Quick Fix: One-pot vegetable gratin is a hearty, cheesy dish

Here’s a hearty, vegetable gratin with a crunchy, cheesy topping. A gratin is a dish that has a cheese and breadcrumb crust. This is a one-pot vegetarian meal that can be made ahead and rewarmed. You can add any type of vegetables you have on hand and use this recipe as a guide for the amounts.

Helpful Hints:

— You can use any type of mushrooms.

— You can use pecans or almonds instead of walnuts.

Countdown:

— Prepare ingredients.

— Preheat broiler.

— Make the gratin.

Shopping List:

To buy: 1/4 pound cauliflower florets, 1/4 pound broccoli florets, 1/4 pound sliced portobello mushrooms, 1 bottle skim milk, 1 package shredded sharp cheddar cheese, 1 small piece Parmesan cheese, 1 bunch fresh thyme or 1 bottle dried thyme, 1 container panko breadcrumbs.
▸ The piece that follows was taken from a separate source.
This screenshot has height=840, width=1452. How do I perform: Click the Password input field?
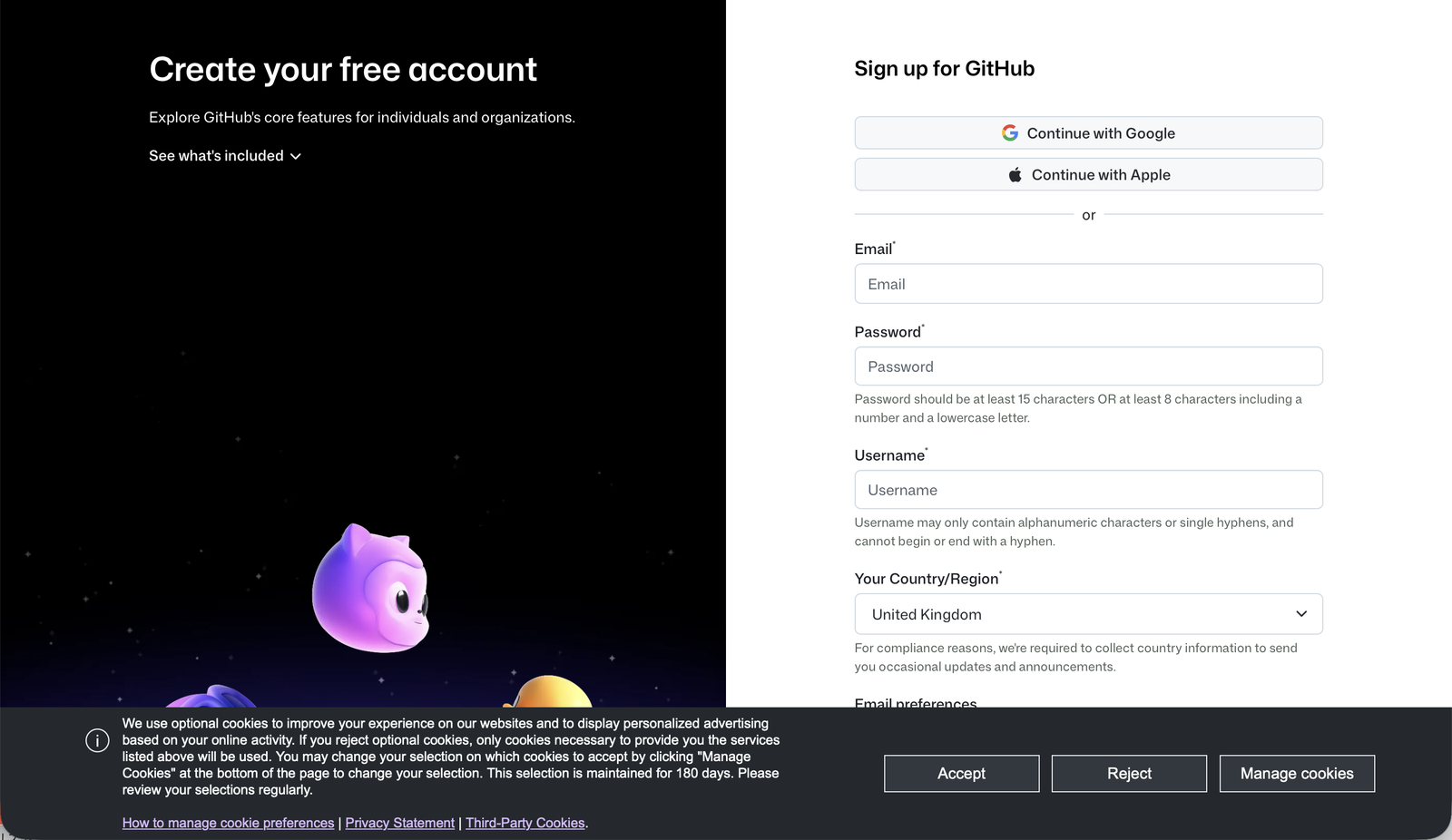(x=1088, y=366)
Staples: canola oil, onion, garlic, flour, salt and black peppercorns.

———

VEGETABLE GRATIN

Recipe by Linda Gassenheimer

2 teaspoons canola oil

1 cup sliced onion

4 crushed garlic cloves

1/4 pound cauliflower florets, cut in half if large

1/4 pound broccoli florets, cut in half if large

1/4 pound sliced portobello mushrooms

3 tablespoons flour

1 1/2 cups skim milk

1 cup shredded sharp cheddar cheese

2 tablespoons fresh thyme leaves or 2 teaspoon dried thyme

Salt and freshly ground black pepper

1/4 cup panko breadcrumbs

1/4 cup grated Parmesan cheese

Preheat broiler. Heat oil in an oven proof skillet over medium-high heat. Add the onion, garlic, cauliflower, broccoli, and mushrooms. Saute 5 minutes, stirring the vegetables as they cook. Add flour and stir to combine with vegetables. Add milk, Cheddar cheese and thyme. Stir to thicken the sauce, about 1 to 2 minutes. Sprinkle with salt and pepper to taste. Mix breadcrumbs and Parmesan cheese together in a small bowl and cover the top of the vegetables with them. Place the skillet under the broiler about 6 to 7 inches from the heat for 1 minute. The crust should turn a golden brown. Watch to make sure it doesn’t burn. Divide between two dinner plates.

Yield 2 servings.

Per serving: 542 calories (46% from fat), 27.7 g fat (14.2 g saturated, 9.1 g monounsaturated), 72 mg cholesterol, 32 g protein, 44.7 g carbohydrates, 5.2 g fiber, 748 mg sodium.